Pantau - Menteri Pertahanan Amerika Serikat Pete Hegseth menyambut baik penguatan kerja sama pertahanan dengan Indonesia melalui Kemitraan Kerja Sama Pertahanan Utama (Major Defense Cooperation Partnership/MDCP) yang disepakati kedua negara di Pentagon, Senin (13/4).
Hubungan Pertahanan Kian Menguat
Hegseth menilai kemitraan tersebut mencerminkan kekuatan hubungan keamanan antara kedua negara yang terus berkembang dan berkontribusi pada stabilitas kawasan.
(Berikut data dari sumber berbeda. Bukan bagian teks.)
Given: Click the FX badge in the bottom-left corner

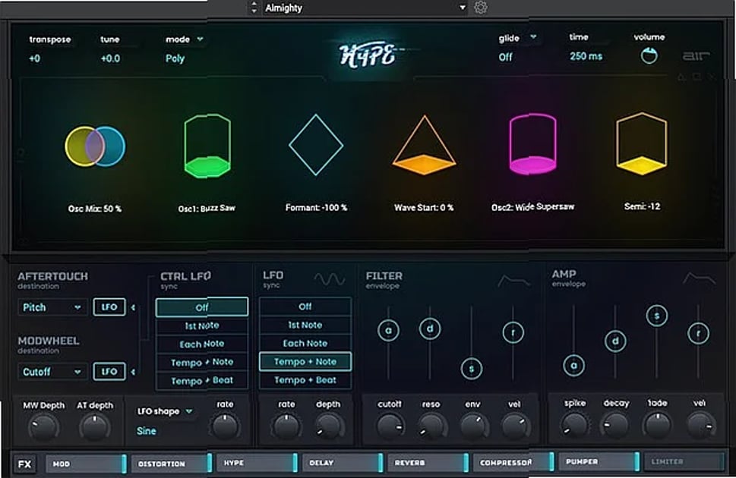Looking at the screenshot, I should tap(24, 463).
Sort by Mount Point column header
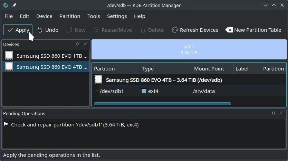Viewport: 288px width, 161px height. click(x=212, y=69)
"Kemitraan ini mencerminkan kekuatan dan potensi hubungan keamanan kita, memperkuat daya tangkal kawasan, serta memajukan komitmen bersama terhadap perdamaian melalui kekuatan," ungkapnya.
Ia juga menyoroti intensitas kerja sama militer antara Indonesia dan AS yang telah mencakup lebih dari 170 latihan bersama setiap tahun.
"Kunjungan Anda (Menteri Sjafrie Sjamsoeddin) menunjukkan pentingnya hubungan keamanan yang terus berkembang, serta aktif dan bertumbuh antara Departemen Pertahanan AS dan Indonesia," ujarnya.
Tiga Pilar dan Kerja Sama Kemanusiaan
MDCP dijelaskan memiliki tiga pilar utama, yakni modernisasi militer dan pembangunan kapasitas, pelatihan dan pendidikan militer profesional, serta latihan dan kerja sama operasional dengan prinsip saling menghormati kedaulatan.
Selain itu, Hegseth mengapresiasi kontribusi Indonesia dalam membantu pemulangan jenazah prajurit AS yang gugur pada Perang Dunia II.
"Saya menghargai dukungan berkelanjutan Anda dalam membantu Amerika Serikat menemukan, memulangkan, dan melindungi jenazah prajurit kami yang bertempur bersama Indonesia selama Perang Dunia II," kata dia.
Ia menegaskan kesepakatan ini menjadi awal dari fase baru hubungan strategis kedua negara.
"Ini adalah awal dari babak baru dan misi bersama bagi negara-negara besar kita," ujar Hegseth.